[Data drawn from a collection]
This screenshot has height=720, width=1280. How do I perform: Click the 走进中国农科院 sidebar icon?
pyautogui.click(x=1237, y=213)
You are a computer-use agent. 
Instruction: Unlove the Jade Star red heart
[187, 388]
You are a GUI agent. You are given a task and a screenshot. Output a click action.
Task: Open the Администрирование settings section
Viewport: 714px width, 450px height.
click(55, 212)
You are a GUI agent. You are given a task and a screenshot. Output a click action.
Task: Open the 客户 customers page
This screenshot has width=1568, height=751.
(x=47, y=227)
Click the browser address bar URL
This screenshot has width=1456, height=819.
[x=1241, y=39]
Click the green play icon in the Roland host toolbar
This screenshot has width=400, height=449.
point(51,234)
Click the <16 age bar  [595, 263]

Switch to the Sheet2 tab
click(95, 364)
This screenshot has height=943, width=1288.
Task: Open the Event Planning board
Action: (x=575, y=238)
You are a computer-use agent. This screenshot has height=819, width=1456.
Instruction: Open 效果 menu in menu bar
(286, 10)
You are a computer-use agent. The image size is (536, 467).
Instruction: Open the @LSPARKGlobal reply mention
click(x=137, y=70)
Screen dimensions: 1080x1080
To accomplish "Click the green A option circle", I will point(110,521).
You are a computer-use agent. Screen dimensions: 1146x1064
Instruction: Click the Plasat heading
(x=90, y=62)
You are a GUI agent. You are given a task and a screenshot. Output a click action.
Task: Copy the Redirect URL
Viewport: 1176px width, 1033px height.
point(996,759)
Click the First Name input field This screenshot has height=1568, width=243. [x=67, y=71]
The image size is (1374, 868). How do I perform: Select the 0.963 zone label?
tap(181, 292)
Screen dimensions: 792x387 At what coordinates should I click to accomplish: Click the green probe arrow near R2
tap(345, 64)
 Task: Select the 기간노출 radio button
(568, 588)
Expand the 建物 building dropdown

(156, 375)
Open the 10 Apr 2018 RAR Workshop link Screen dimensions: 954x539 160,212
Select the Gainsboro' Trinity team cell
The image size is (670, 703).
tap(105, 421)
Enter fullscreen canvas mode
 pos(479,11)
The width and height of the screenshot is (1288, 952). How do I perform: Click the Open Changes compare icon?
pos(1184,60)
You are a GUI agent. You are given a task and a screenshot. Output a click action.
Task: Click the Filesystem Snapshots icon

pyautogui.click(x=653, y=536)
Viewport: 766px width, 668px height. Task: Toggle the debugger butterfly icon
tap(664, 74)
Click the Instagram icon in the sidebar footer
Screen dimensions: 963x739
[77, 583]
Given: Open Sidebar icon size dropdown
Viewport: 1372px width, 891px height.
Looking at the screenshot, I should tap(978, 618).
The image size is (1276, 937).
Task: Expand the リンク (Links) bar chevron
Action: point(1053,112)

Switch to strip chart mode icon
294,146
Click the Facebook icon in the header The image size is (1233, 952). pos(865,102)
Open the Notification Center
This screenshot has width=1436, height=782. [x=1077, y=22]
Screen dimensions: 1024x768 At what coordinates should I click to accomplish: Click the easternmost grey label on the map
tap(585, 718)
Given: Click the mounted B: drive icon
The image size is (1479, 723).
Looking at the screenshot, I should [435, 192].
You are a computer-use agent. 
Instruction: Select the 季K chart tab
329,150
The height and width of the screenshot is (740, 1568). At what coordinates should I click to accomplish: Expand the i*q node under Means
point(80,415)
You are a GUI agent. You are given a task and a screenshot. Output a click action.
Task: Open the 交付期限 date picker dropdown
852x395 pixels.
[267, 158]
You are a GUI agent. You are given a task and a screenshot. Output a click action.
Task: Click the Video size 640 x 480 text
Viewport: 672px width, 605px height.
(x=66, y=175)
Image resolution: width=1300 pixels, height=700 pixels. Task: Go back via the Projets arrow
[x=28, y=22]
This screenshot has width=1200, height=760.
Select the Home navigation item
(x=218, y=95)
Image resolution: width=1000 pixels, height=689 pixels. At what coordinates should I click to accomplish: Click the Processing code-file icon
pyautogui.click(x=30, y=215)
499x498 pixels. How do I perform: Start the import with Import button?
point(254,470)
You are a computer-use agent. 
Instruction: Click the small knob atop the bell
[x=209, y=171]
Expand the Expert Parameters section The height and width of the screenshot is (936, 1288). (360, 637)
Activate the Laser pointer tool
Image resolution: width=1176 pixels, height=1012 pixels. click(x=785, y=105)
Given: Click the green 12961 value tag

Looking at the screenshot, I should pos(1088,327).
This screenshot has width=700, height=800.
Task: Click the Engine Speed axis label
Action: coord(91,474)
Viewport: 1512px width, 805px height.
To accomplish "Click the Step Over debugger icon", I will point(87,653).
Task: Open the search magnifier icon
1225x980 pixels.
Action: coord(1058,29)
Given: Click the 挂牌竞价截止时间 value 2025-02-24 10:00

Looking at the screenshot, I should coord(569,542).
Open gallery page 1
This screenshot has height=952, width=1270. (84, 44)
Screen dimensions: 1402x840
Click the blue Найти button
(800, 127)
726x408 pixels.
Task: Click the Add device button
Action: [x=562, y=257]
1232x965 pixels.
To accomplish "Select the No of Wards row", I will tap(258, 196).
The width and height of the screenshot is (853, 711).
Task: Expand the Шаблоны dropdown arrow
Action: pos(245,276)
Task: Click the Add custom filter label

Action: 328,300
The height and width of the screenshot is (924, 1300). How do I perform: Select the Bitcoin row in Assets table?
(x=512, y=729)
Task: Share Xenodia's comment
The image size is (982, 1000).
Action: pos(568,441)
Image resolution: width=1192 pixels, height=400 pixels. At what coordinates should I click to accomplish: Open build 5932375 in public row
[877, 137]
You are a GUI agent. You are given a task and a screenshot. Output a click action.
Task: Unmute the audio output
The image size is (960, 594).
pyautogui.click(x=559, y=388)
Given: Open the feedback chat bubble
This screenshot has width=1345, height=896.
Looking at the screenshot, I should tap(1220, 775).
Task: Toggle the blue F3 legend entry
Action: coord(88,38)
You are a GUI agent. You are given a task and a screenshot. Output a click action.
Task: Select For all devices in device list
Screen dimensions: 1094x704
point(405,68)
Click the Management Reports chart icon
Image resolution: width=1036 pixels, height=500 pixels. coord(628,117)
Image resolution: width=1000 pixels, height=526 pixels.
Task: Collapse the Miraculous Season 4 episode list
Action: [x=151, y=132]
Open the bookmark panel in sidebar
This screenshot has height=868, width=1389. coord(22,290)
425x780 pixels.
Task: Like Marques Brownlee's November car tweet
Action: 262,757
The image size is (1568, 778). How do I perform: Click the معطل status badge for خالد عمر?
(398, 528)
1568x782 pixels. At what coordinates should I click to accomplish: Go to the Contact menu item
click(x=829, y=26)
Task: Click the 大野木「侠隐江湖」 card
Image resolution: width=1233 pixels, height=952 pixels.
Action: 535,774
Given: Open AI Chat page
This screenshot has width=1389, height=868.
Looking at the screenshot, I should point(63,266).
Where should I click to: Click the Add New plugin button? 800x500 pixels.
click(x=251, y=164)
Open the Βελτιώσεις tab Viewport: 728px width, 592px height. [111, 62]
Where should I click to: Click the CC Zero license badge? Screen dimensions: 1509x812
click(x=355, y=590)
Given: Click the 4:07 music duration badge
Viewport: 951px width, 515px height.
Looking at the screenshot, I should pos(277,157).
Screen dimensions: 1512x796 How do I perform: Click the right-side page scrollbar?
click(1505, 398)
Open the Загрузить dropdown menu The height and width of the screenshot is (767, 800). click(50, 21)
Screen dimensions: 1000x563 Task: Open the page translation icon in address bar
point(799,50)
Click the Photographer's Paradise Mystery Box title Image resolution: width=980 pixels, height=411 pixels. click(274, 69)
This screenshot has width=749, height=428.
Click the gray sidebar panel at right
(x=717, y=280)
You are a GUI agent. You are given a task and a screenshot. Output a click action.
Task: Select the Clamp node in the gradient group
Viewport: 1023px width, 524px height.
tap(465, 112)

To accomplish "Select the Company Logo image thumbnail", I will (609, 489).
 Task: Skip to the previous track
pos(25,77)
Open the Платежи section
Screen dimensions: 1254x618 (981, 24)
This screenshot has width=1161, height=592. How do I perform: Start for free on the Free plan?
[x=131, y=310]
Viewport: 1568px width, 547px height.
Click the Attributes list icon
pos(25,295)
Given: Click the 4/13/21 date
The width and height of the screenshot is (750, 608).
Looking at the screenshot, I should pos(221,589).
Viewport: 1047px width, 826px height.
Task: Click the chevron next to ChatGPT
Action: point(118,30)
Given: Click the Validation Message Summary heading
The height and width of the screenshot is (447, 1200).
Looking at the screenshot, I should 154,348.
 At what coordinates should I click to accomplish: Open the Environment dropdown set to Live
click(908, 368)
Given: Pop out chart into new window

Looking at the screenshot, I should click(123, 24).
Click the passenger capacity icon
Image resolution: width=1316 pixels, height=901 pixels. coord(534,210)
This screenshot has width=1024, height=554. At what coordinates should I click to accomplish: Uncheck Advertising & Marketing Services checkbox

- TO BE DONE -
Put the lines of the entries, starting at the line containing "Task: Open the search magnifier icon" and ending at the line containing "This screenshot has height=952, width=1270.", into a Markdown table with the columns Row and Entry Line. Give each line its own numbered row, and leave out blank lines.

- EXERCISE RESPONSE -
| Row | Entry Line |
|---|---|
| 1 | Task: Open the search magnifier icon |
| 2 | 1225x980 pixels. |
| 3 | Action: coord(1058,29) |
| 4 | Given: Click the 挂牌竞价截止时间 value 2025-02-24 10:00 |
| 5 | Looking at the screenshot, I should coord(569,542). |
| 6 | Open gallery page 1 |
| 7 | This screenshot has height=952, width=1270. (84, 44) |